The engine divides the total `tube_count` into $$N$$ equal slices, where $$N$$ is the runtime-configurable thread count (`-threads`). Each thread processes its own chunk of tubes independently.
```c
int per = scene.tube_count / num_threads;
for(int t = 0; t < num_threads; t++){
jobs[t].start = t * per;
jobs[t].end = (t == num_threads-1) ? scene.tube_count : (t+1)*per;
pthread_create(&threads[t], NULL, render_thread, &jobs[t]);
}
```
* **Shadow Pass** - All threads render their tubes from the light's point of view into private depth buffers that are then merged into the global `shadow_map`.
* **Render Pass** - All threads render from the camera's perspective, performing depth-tests against the shared `zbuffer` and occlusion tests against the `shadow_map`.
### 3. Frustum Culling (`math.c`)
To maintain interactive performance with millions of tubes, geometry outside the view frustum is discarded early.
Every tube is enclosed in an **Axis-Aligned Bounding Box (AABB)**. The function `aabb_in_frustum` transforms the eight corners of this box into **clip space** using the View-Projection matrix.
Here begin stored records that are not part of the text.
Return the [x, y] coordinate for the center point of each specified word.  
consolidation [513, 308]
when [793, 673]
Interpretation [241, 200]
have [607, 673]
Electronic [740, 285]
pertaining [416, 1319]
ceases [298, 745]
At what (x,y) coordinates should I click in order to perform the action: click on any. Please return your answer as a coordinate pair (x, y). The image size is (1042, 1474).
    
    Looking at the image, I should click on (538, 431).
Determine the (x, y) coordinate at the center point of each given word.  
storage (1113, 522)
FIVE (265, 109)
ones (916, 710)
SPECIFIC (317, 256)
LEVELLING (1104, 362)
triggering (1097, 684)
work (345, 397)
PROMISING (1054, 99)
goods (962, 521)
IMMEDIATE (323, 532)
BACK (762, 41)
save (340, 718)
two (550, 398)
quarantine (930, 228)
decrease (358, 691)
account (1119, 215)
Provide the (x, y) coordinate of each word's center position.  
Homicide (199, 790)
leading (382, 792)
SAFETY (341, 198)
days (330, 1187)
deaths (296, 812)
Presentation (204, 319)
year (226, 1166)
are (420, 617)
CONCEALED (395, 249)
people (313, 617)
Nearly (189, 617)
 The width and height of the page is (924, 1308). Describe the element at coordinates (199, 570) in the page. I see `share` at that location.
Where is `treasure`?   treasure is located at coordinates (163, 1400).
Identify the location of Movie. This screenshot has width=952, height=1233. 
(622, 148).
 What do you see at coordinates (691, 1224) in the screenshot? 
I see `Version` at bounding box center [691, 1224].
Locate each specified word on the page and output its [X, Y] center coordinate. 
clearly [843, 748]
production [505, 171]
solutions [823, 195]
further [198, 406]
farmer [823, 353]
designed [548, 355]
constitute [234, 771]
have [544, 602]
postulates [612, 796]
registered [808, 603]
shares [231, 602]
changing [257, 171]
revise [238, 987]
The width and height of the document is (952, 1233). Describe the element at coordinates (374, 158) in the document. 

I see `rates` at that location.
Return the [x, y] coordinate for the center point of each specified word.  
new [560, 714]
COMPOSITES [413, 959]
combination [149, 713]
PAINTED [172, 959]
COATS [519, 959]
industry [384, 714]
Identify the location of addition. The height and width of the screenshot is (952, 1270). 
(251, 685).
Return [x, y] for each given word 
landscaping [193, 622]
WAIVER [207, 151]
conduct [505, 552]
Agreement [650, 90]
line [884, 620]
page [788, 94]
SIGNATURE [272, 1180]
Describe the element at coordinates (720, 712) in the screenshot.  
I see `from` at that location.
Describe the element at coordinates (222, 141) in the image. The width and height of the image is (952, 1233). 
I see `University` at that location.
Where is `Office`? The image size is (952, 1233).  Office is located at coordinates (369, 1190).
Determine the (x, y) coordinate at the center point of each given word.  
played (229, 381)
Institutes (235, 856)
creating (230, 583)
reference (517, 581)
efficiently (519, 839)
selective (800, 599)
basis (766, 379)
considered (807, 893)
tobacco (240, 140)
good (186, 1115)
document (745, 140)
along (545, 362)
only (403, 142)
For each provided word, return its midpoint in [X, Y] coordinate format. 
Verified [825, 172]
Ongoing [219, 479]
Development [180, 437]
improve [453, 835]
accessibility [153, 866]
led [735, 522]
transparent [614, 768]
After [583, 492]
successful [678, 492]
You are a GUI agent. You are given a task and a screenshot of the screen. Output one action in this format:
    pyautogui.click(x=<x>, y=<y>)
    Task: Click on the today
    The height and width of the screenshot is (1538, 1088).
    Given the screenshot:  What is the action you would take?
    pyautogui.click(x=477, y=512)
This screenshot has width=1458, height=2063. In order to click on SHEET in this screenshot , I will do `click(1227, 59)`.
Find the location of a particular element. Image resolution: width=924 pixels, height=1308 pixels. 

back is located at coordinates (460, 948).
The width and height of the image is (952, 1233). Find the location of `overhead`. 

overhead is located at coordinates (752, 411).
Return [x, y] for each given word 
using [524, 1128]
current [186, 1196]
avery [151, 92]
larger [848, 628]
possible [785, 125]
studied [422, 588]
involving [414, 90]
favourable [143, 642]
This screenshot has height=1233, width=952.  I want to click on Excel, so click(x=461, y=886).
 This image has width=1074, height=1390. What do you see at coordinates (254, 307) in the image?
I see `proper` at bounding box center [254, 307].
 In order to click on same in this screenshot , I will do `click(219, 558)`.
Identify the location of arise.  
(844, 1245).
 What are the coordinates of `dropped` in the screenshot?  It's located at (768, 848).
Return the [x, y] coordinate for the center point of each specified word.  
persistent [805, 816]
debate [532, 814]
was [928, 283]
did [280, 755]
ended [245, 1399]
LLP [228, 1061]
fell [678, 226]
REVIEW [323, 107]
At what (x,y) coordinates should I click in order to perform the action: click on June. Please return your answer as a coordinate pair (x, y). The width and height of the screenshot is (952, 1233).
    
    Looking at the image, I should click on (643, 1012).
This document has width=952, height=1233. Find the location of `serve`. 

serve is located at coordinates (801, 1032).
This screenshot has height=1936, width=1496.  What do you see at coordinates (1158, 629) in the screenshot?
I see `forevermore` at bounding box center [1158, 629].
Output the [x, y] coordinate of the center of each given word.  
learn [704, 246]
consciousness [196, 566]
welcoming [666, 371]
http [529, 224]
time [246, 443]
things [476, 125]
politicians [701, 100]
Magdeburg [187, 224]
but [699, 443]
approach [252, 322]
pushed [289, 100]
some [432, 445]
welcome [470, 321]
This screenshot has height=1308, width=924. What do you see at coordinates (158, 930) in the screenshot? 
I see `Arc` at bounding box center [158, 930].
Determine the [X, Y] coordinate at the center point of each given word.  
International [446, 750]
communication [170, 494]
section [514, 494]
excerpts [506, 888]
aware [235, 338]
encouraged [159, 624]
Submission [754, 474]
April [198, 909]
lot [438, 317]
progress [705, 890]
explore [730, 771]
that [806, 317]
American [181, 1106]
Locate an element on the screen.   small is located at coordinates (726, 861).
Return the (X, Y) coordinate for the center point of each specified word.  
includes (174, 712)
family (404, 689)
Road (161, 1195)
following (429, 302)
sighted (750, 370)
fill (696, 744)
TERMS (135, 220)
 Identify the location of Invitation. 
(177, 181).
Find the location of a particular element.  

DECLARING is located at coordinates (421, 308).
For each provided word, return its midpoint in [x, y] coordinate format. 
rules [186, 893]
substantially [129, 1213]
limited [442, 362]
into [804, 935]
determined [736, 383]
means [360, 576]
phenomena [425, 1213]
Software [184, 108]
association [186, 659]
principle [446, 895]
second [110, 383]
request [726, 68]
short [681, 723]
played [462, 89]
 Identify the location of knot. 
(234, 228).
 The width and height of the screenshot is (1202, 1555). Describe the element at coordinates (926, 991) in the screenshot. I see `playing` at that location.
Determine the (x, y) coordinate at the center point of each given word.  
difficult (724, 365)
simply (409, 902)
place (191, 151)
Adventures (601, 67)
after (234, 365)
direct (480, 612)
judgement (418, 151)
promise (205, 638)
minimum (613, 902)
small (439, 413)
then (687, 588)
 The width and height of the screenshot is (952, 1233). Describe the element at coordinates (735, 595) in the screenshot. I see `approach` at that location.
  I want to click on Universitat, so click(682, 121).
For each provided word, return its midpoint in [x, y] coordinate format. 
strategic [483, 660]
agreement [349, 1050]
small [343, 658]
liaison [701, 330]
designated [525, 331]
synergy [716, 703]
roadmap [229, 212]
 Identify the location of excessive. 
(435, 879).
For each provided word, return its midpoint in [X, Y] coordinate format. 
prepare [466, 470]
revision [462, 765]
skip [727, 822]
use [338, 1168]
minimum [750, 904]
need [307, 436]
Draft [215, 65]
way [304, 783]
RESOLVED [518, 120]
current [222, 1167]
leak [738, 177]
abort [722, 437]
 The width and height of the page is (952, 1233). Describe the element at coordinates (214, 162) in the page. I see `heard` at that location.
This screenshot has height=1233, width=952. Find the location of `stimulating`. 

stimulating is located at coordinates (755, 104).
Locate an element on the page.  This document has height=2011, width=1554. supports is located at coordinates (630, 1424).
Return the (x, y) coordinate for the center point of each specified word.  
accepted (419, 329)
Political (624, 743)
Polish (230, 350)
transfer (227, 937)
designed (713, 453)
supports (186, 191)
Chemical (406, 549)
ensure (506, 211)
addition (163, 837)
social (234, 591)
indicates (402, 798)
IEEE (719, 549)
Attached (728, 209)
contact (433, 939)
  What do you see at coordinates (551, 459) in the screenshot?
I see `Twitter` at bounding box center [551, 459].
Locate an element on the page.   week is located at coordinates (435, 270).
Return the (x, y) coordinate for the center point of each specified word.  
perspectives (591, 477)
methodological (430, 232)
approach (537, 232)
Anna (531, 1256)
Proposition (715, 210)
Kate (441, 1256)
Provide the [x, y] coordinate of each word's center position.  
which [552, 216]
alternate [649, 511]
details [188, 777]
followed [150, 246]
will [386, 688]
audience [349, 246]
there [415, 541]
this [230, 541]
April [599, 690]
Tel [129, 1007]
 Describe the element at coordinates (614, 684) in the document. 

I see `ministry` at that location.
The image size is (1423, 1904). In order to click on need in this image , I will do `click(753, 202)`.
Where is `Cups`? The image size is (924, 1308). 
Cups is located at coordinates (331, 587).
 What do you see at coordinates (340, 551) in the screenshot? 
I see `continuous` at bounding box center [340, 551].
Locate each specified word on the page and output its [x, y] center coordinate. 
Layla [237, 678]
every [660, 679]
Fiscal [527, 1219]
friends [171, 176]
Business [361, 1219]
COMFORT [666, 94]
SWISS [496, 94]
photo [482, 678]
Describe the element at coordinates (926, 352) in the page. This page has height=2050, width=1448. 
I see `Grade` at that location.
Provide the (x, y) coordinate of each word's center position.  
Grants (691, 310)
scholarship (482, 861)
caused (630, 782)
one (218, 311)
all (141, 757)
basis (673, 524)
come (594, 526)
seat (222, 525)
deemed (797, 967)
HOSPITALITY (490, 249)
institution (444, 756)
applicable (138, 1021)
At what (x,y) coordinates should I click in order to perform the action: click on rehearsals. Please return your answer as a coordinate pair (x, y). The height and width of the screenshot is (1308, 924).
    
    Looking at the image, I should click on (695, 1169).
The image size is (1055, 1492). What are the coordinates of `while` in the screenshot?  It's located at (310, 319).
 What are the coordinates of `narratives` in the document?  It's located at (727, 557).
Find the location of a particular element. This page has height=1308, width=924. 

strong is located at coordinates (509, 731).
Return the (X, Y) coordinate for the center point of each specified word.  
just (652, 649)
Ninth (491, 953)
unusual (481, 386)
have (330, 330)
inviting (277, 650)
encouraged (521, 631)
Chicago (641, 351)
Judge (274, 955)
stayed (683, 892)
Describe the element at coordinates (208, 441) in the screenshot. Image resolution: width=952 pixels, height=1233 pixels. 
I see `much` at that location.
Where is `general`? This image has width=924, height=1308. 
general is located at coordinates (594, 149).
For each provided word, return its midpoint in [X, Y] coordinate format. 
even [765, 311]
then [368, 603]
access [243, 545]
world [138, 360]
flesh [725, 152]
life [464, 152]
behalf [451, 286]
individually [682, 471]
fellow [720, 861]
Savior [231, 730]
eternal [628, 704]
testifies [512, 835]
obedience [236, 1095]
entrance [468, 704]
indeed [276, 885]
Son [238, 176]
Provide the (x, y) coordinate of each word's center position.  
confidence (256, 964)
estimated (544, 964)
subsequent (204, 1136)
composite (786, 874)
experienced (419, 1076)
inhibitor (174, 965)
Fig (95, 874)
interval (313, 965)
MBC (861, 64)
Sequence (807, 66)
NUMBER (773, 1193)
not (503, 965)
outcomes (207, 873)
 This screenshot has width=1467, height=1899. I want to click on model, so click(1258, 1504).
If at least one corner falls inside the canonical clip volume $$[-1,1] \times [-1,1] \times [0,1]$$, the tube is considered potentially visible. Otherwise the thread skips it entirely, saving enormous amounts of vertex and pixel processing.
```c
int aabb_in_frustum(AABB box, Mat4 mvp){
Vec3 corners[8] = {
{box.min.x, box.min.y, box.min.z}, …
};
for(int i = 0; i < 8; i++){
Vec4 c = mat4_mul_vec4(mvp, (Vec4){corners[i].x, corners[i].y, corners[i].z, 1.0f});
if(c.w > 0){
float nx = c.x/c.w, ny = c.y/c.w, nz = c.z/c.w;
if(nx >= -1 && nx <= 1 && ny >= -1 && ny <= 1 && nz >= 0 && nz <= 1.1f)
return 1; // visible
}
}
return 0; // culled
}
```
### 4. Rasterisation & Shading (`renderer.c`)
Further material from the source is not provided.